From the listing, collect all lines containing the word "Task".
[Opening Provided data section]
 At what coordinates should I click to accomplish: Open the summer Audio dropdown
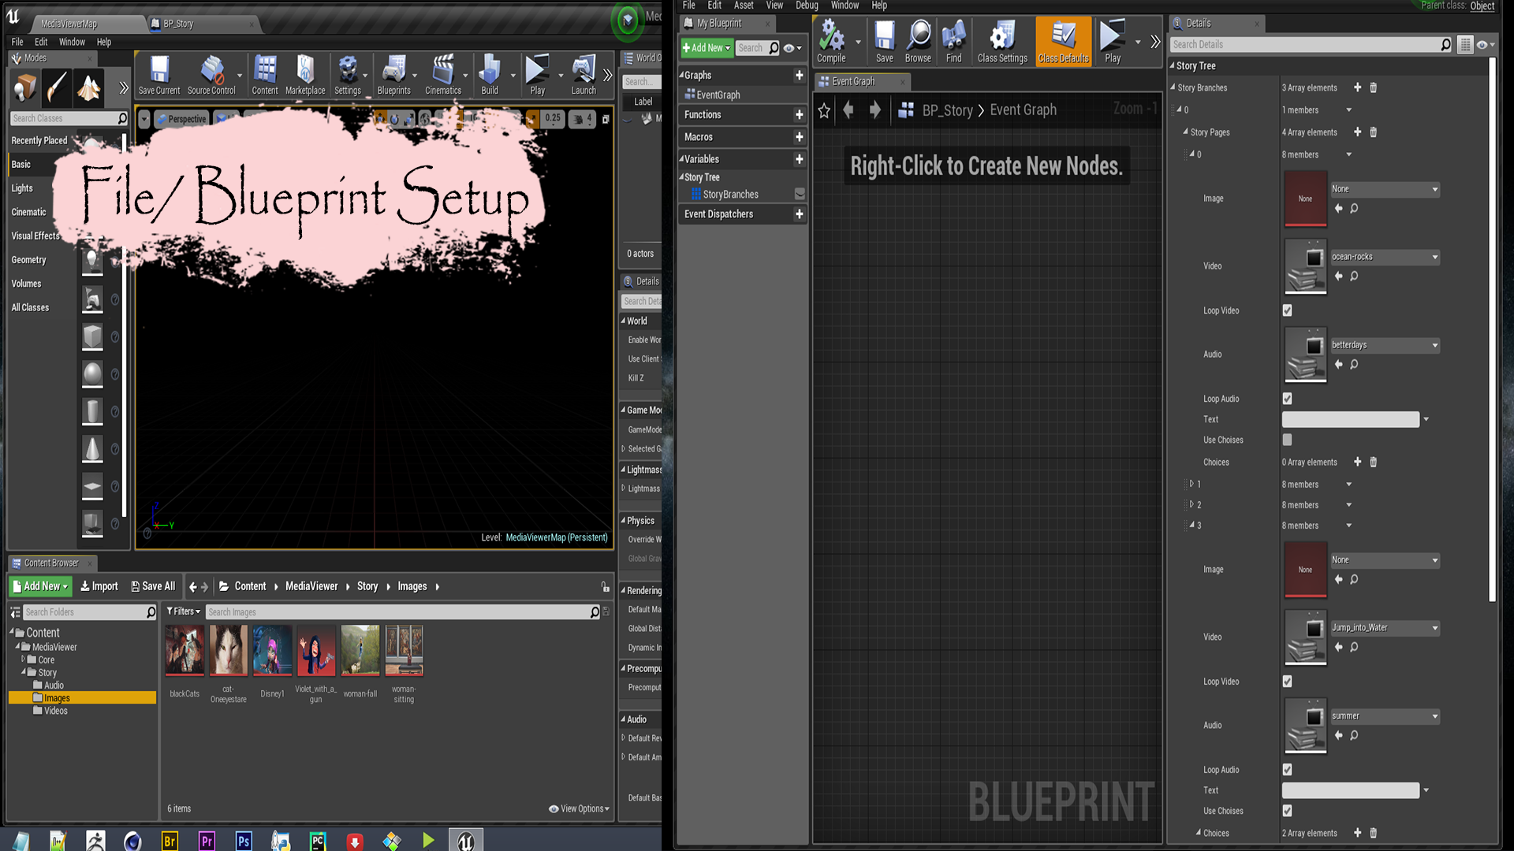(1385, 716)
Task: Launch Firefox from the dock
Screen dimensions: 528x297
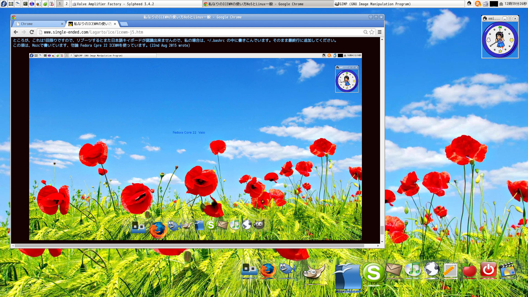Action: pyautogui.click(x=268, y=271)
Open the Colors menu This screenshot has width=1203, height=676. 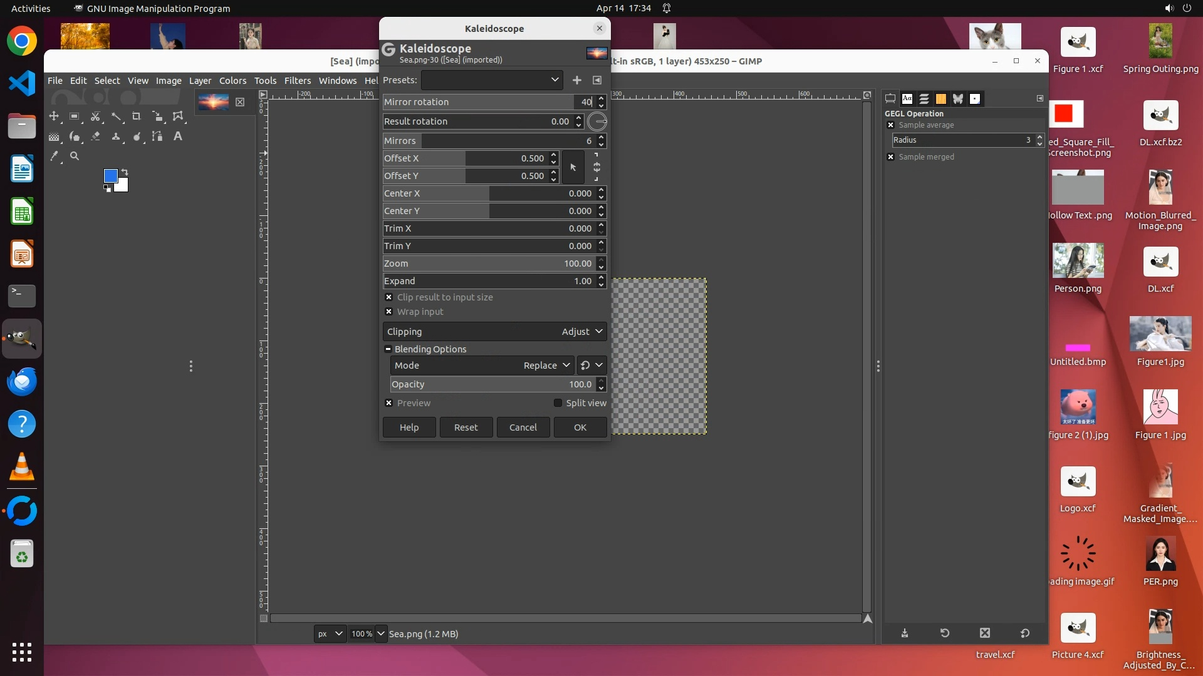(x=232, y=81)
[Closing Provided data section]
[Opening Provided data section]
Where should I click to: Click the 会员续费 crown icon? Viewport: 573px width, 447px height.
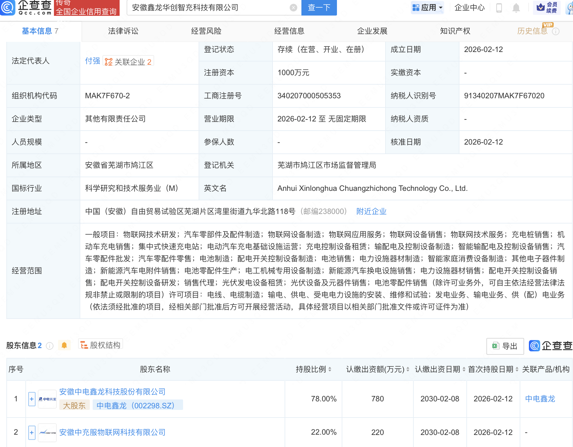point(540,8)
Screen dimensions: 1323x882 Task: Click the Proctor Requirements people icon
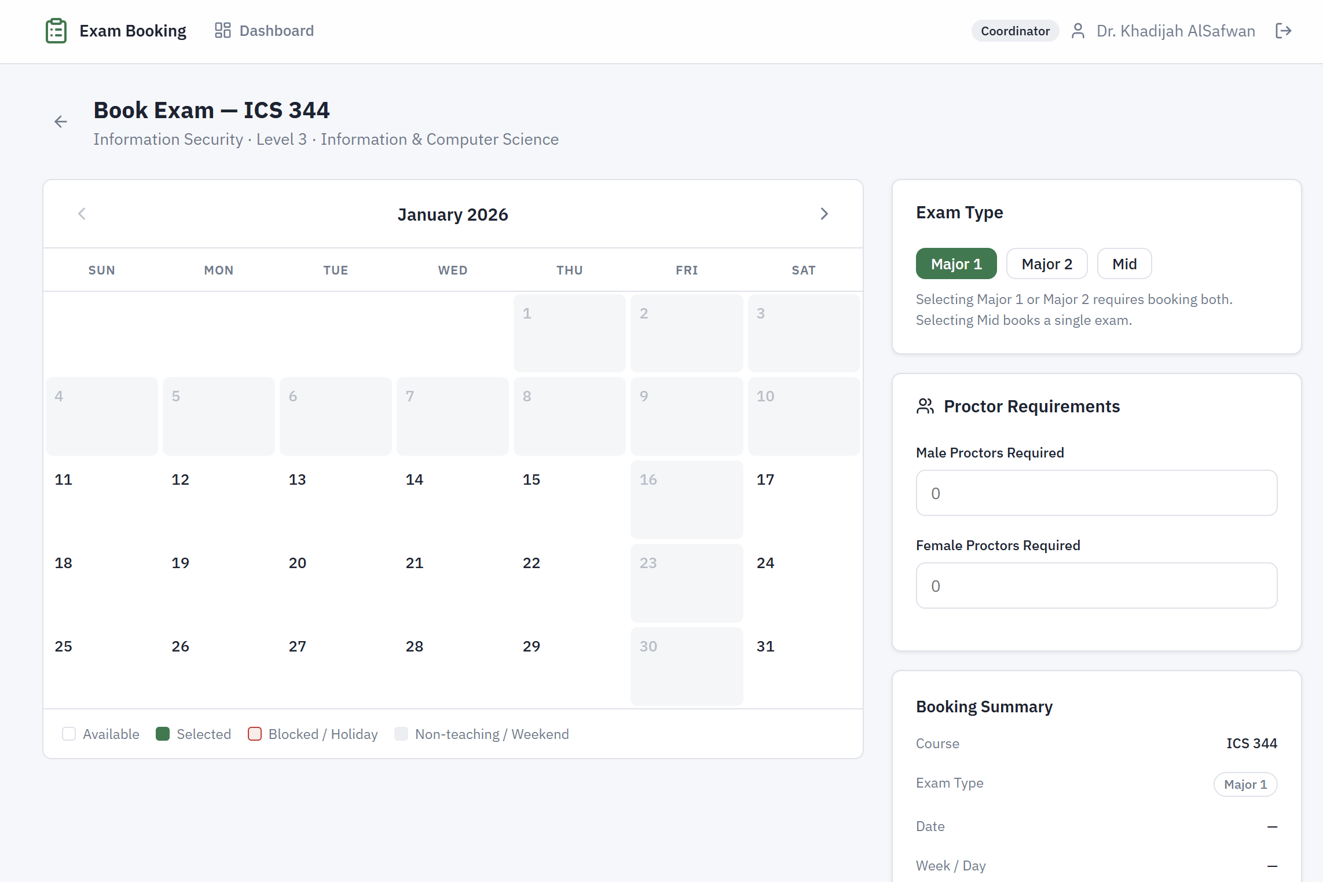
[Closing Provided data section]
[Opening Provided data section]
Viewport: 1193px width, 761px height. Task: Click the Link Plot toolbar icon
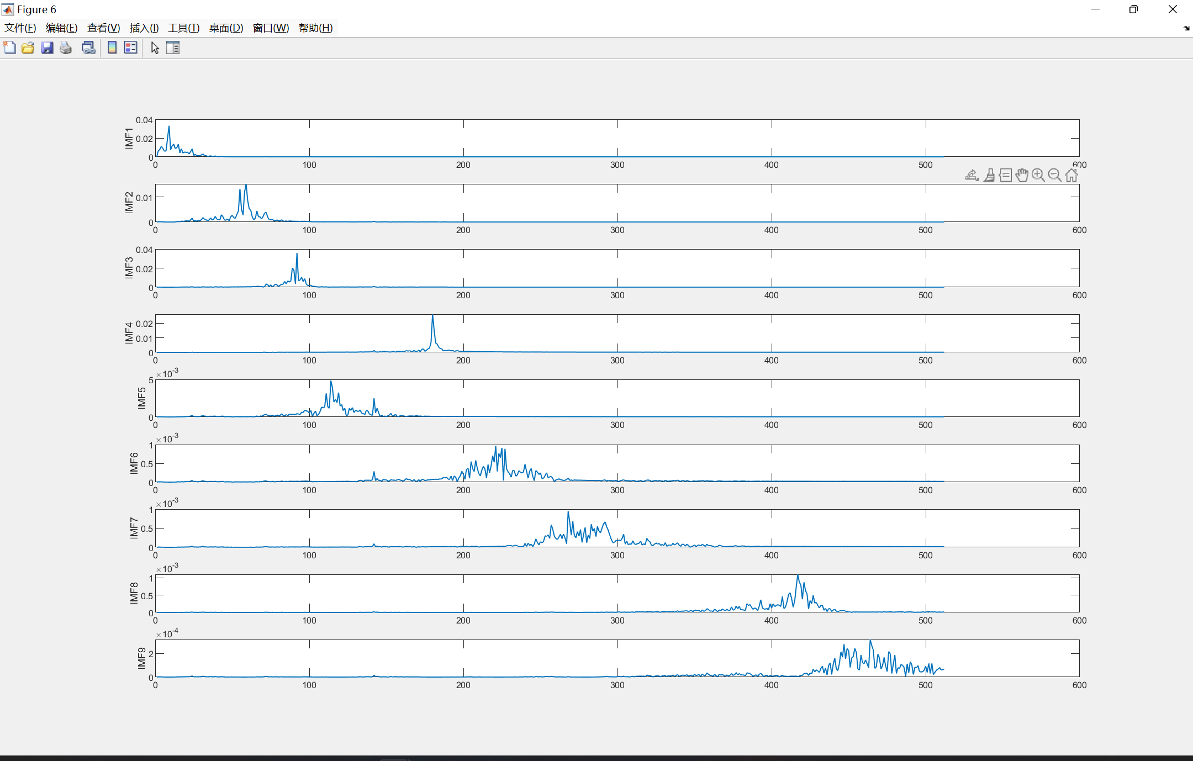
[Closing Provided data section]
» **Output of the exercise**
Task: Launch Firefox from the dock
Screen dimensions: 1323x882 Task: Click the Proctor Requirements people icon
Viewport: 1193px width, 761px height. Task: Click the Link Plot toolbar icon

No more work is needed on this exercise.